The Landlady avoids a culture clash in a teapot


Every year from September through until June, I have at least one BIMM student staying with me. Normally they are 16 or 17 years old and I think I’ve been really lucky with the ones I’ve had staying as, lately they’ve been fabulous boys. I say this because in the past I’ve had my fair share of awkward ‘Emos’ who, with their attitudes, are about as likely to succeed in the music industry as I am to become a top soprano.
My current Bimmer is a talented boy who, at the age of 17, has an uncanny knack of instantly sussing people out. He is refreshingly honest and open and I really value his opinion. He has a naturally inbuilt sense of other people’s personal space. For example, my kitchen is very small and doesn’t allow more than one person at a time to be cooking, ironing, or making tea therein. If my lodger comes into the kitchen and sees me there, he will come back when I’ve finished. You’d be surprised at the number of lodgers who stand gawping idiotically in the doorway as I iron a pillowcase. Worse still, some of them barge their way in while I’m trying to empty the dishwasher and attempt to put something dirty in. A dangerous undertaking when I’ve got a sharp knife or rolling pin in my hand. I will certainly miss my BIMM lodger when he goes at the end of the month.
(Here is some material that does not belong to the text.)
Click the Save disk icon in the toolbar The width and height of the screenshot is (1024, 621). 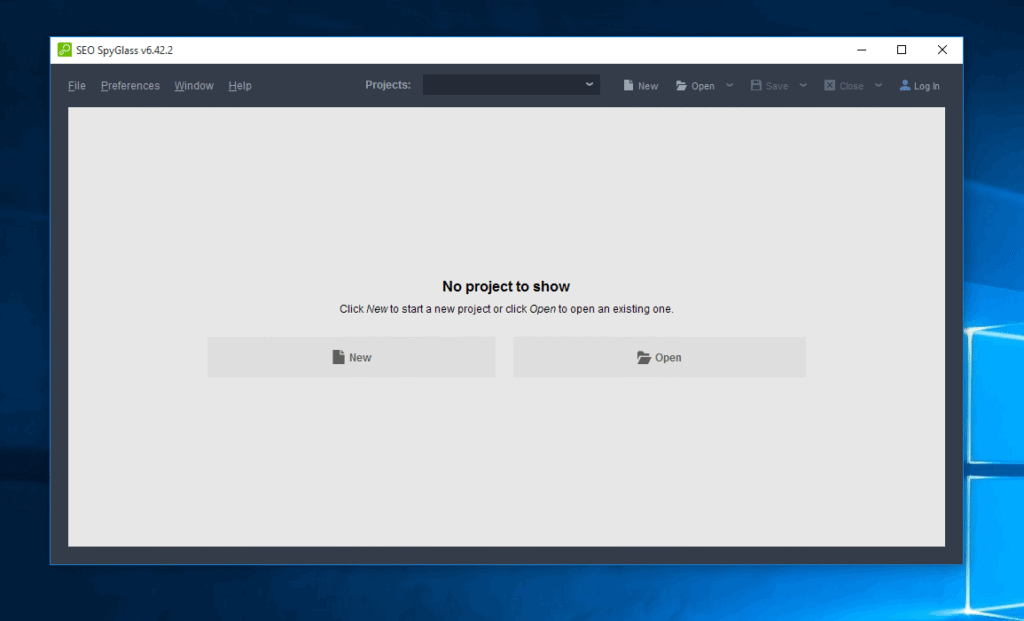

As an older person who is on the well-fermented side of cynical, I am aware that I occasionally judge people too harshly, often forming an instant (although sometimes all too accurate) opinion of them. Take the recent Spanish student for example. I’d formed an unfavourable opinion of him before he’d even set foot in the hallway. Just to get a second opinion, I asked my Bimmer what he thought, to which he replied that he thought the Spanish guy was weird. He went on to elaborate that the Spanish lodger had poked fun at my student’s very English habit of putting milk in his tea, then asked him what time he finished college so that he could make him a cup of proper coffee. It has to be said at this point that the Spanish guy makes coffee by adding boiling water to £1 instant shop brand coffee, then squirts glutinous condensed milk into said concoction.

Clearly my BIMM student, having seen this ‘Spanish’ coffee making technique, was not too keen on the threatened afternoon coffee session and told me he was glad to be going home for the weekend so he could comfortably avoid said ordeal and continue to make tea with milk, in that bizarre English way of ours.